Cerebral Palsy
USMLE Step 1 trap: Incorrectly classifies cerebral palsy as a progressive rather than static encephalopathy. Cerebral palsy is a non-progressive disorder of movement and posture caused by a static injury to the developing brain.
Cerebral palsy (CP) is a group of non-progressive movement and posture disorders caused by a static injury to the developing brain — occurring before, during, or shortly after birth. USMLE Step 1 doesn't test CP in exhaustive clinical depth, but it does test whether you can classify subtypes correctly, identify the underlying pathology (especially periventricular leukomalacia in premature infants), and recognize what distinguishes CP from progressive neurodegenerative conditions. The exam typically presents a vantage point: a premature infant with motor delays, or a question stem describing spasticity patterns that you need to match to anatomy.
The trickiest part is the subtype-to-etiology mapping. Students often conflate dyskinetic CP (basal ganglia injury, kernicterus) with spastic diplegia (white matter/corticospinal tract injury from PVL). These have distinct anatomical substrates and distinct causes — mixing them up is a classic trap. The other major pitfall is treating CP as a degenerative disease. If a question implies worsening over time or neurodegeneration, that rules CP out by definition — CP's underlying lesion is static, even if functional limitations evolve.
For USMLE Step 1, anchor on three things: the 'static encephalopathy' framing, which white matter tracts are damaged in PVL and why that produces leg-predominant spasticity, and the fact that kernicterus (bilirubin toxicity to basal ganglia) is the classic cause of dyskinetic CP, not spastic diplegia.
A gap in most decks — fewer than half of students in our cohort have cards covering this topic.
Common misconceptions
What the exam tests
- Know the three major CP subtypes — spastic (most common, UMN pattern), dyskinetic (choreoathetoid movements, basal ganglia injury), and ataxic (cerebellar injury) — and be able to match clinical descriptions to the correct subtype.
- Understand the pathologic basis of spastic diplegia in premature infants: periventricular leukomalacia (PVL) damages periventricular white matter where the corticospinal fibers controlling the lower extremities run, producing leg-predominant spasticity.

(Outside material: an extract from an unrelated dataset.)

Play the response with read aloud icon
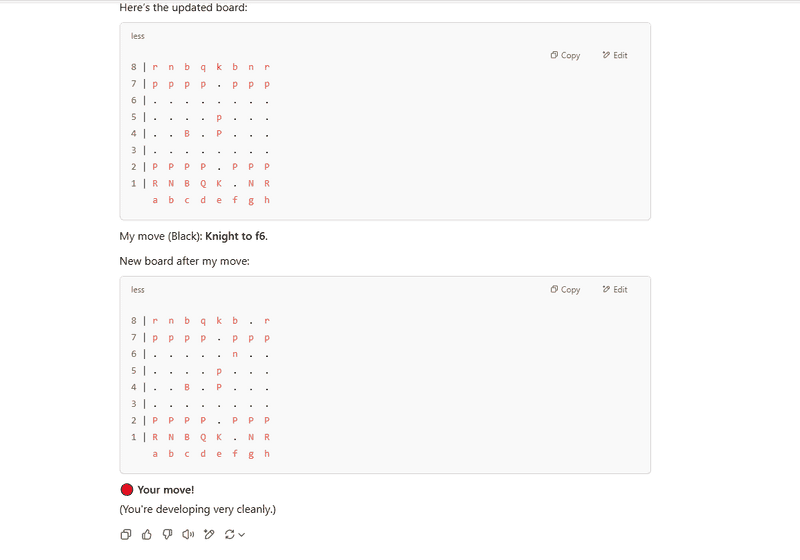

- Identify the key etiologies: prematurity with PVL for spastic diplegia, perinatal hypoxia/ischemia for spastic quadriplegia, and kernicterus (unconjugated bilirubin toxicity to basal ganglia) for dyskinetic CP.
- Recognize that CP is a static, non-progressive encephalopathy — the brain injury does not worsen over time, even though the child's functional presentation may change with development.
- Know that management is multidisciplinary and includes spasticity treatment (e.g., baclofen, botulinum toxin) and screening for common comorbidities like epilepsy, intellectual disability, and feeding difficulties.